Some centers are studying hypothermia and suspended animation for severe brain injury.  The current thinking is that patients need low temp cooling for prolonged time (>48 hours).

Brain oxygenation are also being studied.

Hyperventillation:  works by dropping pco2 causing vasoconstriction.  This causes decreased brain blood flow and reduction in intracranial volume/pressure.  It can however cause brain ischemia.  So it has gone out of fmavor.

Kascia Nosek comment:  If patient is breathing over the vent settings, do you sedate them to avoid hyperventilation?   Dr. Omi,  yes.

Steroids: no benefit in brain injury.

Anticonvulsants:  Phenytoin reduces the incidence of seizures in the first week but not after.

Brett Negro comment: What are criteria for using steroids?   Dr.
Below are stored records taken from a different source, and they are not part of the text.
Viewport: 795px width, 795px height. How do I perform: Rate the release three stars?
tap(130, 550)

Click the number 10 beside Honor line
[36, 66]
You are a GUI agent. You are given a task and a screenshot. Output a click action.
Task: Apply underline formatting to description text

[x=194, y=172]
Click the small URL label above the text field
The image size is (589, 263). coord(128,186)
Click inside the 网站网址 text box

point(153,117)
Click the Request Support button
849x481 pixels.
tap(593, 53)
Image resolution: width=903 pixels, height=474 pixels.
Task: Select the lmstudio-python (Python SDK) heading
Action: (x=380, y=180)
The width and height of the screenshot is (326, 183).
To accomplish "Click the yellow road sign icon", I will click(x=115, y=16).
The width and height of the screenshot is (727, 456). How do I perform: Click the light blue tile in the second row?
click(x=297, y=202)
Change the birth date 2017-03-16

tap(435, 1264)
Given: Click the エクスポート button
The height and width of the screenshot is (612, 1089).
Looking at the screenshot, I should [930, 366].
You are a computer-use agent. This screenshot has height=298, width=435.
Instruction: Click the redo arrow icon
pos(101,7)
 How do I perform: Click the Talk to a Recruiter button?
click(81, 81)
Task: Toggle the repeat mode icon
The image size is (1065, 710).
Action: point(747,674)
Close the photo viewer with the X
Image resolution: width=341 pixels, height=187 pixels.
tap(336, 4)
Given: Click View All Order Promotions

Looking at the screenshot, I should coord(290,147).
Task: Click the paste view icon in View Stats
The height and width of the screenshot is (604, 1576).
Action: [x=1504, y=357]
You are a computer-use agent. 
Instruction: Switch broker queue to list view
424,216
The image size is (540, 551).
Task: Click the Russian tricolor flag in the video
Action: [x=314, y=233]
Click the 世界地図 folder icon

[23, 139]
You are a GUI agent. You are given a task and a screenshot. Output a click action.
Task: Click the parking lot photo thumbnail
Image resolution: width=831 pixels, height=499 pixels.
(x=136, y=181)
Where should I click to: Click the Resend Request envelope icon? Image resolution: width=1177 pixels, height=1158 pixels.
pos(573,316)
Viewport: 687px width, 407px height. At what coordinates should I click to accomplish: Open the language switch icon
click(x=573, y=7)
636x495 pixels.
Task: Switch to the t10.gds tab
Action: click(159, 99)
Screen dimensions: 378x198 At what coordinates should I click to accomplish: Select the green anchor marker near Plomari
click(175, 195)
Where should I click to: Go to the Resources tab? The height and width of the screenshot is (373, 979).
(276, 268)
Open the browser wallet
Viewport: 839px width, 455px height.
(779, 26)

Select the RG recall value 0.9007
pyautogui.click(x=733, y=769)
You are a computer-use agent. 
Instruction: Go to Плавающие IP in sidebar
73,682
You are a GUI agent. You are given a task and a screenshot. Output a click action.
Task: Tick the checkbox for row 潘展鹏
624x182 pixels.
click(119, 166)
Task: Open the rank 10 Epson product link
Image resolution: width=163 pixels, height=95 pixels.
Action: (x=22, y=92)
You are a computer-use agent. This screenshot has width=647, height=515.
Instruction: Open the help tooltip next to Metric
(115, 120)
Omi,  patients with parenchymal brain injury including subdural hematomas should get phenytoin or phosphenytoin.  Keppra may be another option.   Anticonvulsants are all stopped at about a week.

Elise comment: Ketamine is probably a good choice for an induction agent in the hypotensive brain injured patient.   The risk of increasing intracranial pressure is low and it is less likely to cause more hypotension than etomidate.